*YOUR GOAL*:
Look for the word "option" in the data below, and copy every line that holds it.
------
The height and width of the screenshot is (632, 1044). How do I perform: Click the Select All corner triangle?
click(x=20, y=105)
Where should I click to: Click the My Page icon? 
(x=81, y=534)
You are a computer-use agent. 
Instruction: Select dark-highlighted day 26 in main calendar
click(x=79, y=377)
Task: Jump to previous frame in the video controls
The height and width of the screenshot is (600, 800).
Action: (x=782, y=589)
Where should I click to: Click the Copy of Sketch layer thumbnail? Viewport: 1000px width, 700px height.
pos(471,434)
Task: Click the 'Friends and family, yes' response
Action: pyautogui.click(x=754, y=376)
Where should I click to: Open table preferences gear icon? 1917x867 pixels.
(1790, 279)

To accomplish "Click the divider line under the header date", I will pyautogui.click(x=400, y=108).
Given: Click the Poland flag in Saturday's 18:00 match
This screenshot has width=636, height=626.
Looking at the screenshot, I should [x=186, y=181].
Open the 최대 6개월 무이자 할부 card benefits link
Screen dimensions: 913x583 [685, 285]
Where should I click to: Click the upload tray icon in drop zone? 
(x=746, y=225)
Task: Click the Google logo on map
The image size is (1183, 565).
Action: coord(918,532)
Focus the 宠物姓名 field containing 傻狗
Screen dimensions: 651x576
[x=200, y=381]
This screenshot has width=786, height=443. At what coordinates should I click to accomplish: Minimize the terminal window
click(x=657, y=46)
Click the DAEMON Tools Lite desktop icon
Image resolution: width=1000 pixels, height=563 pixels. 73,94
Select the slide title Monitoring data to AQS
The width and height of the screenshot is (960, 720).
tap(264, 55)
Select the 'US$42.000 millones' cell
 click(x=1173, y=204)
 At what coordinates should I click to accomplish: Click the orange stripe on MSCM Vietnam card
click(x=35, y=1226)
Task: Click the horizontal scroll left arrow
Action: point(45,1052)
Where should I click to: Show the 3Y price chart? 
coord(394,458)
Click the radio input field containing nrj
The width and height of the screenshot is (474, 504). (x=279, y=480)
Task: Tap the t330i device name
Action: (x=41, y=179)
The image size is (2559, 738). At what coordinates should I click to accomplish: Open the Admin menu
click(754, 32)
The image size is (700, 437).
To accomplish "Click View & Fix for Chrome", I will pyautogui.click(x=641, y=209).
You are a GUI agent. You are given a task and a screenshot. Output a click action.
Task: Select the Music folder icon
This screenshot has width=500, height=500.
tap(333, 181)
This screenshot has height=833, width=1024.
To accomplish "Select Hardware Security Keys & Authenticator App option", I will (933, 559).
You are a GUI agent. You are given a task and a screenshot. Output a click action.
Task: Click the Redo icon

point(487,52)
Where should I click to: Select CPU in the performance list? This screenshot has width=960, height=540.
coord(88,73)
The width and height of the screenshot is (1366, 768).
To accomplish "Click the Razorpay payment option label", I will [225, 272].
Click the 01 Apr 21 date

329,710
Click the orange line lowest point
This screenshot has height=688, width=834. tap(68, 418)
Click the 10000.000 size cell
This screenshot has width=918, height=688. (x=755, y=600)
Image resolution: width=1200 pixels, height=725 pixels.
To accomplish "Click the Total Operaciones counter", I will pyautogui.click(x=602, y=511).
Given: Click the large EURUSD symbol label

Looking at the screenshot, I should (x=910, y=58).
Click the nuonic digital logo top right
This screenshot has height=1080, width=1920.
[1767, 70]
------
*RESULT FOR THIS TASK*:
To accomplish "Select Hardware Security Keys & Authenticator App option", I will (933, 559).
To accomplish "Click the Razorpay payment option label", I will [225, 272].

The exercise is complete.